4. There was this guy in front of me to buy tickets. He was dressed up like Jack Sparrow, so I immediately assumed he would be buying tickets to see Pirates of the Caribbean: Dead Man's Chest, which was in its second week of release (I think). He asked for tickets for another movie, so the ticket girl and I immediately laughed, thinking he was just joking. But no, he really didn't want to see POTC. To this day, my main guess is that he had seen the movie earlier in the day and decided to watch something else. At least, I hope that was the case.
post #144 of 148
Quote:
Originally Posted by Vader View Post
Well, it's on a much lower level than 99% of the stuff here but it happened tonight. It's a little spoilerish I guess so I'll make it swipe-able.

We're all sitting anxiously during Iron Man waiting......for Nick Fury to show up after the end credits and two seconds into the scene: Projector stops. House Lights. Show's over.


Fuck whoever was running it.
Does this help?:

http://wjno.blogspot.com/2008/05/iro...r-credits.html
post #145 of 148
Thanks. I did end up watching it again on Friday night and caught it on the big screen.
post #146 of 148
Quote:
Originally Posted by Vader View Post
Well, it's on a much lower level than 99% of the stuff here but it happened tonight. It's a little spoilerish I guess so I'll make it swipe-able.

We're all sitting anxiously during Iron Man waiting......for Nick Fury to show up after the end credits and two seconds into the scene: Projector stops. House Lights. Show's over.


Fuck whoever was running it.
I would have been asking a manager why they did that. If they brushed you off and basically told you to get the fuck outta there, they didn't care about you seeing the scene because they had to clean up for the next showing, then things would have been pretty fun.
post #147 of 148
If it was a print projector, they probably put the end cue, the mark that tells the projector to shut off, at the wrong point.
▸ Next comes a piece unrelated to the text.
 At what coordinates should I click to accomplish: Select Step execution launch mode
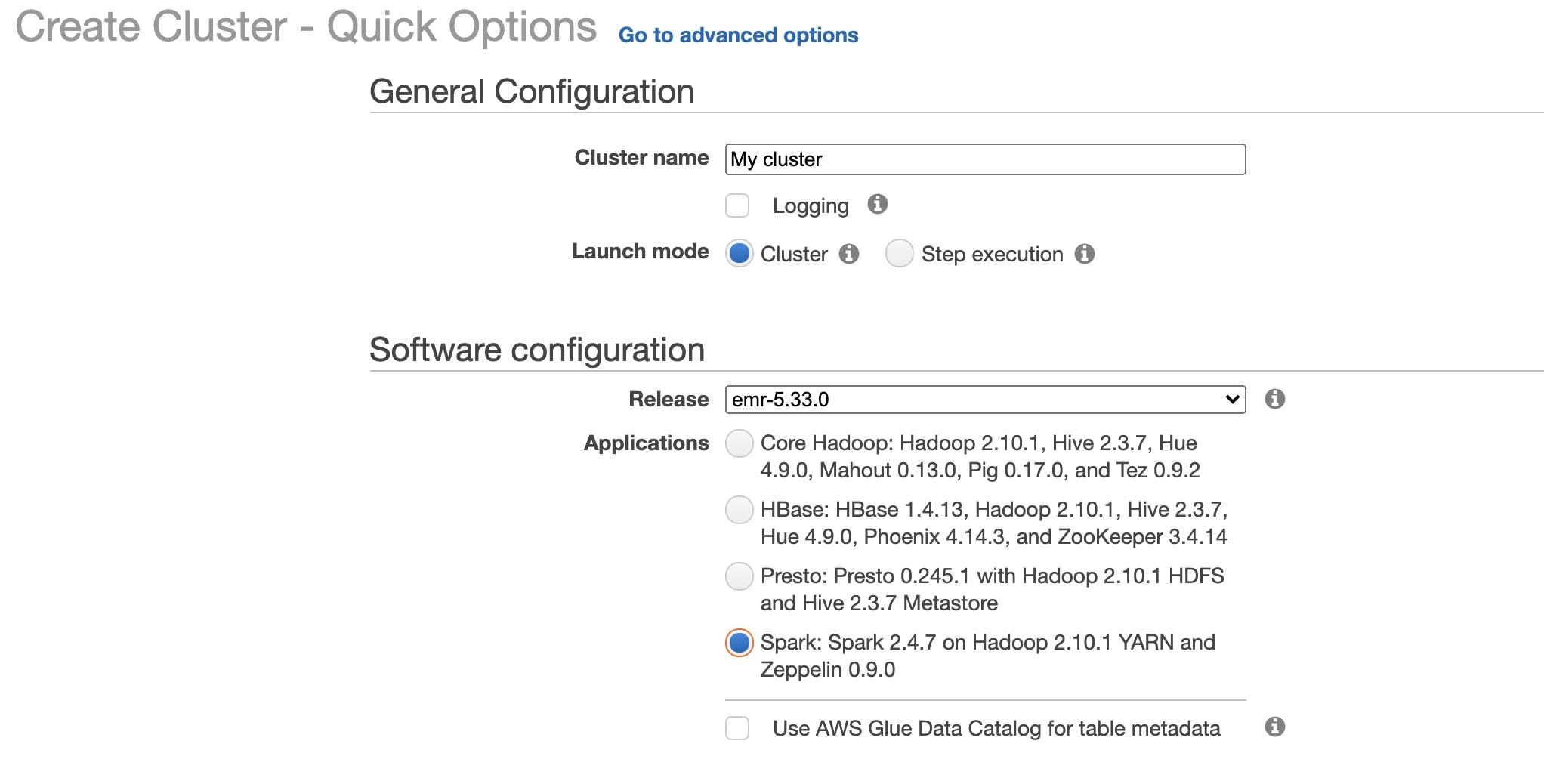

In which case, it's totally their fault because somebody didn't stay until the end to accurately check that shit. Shame on them.
post #148 of 148
I went to go see Shoot 'Em Up and a guy started snoring like an hour into the movie. Really, really, loudly. After 5 mins of this a young guy sitting with his g/f gets up, walks over to the guy's seat and starts kicking the back of it, hard, yelling "wake up, dude" with every kick. He had to do this at least half a dozen times before the guy even fucking wakes up.
I was disgusted and haven't been to a theatre since.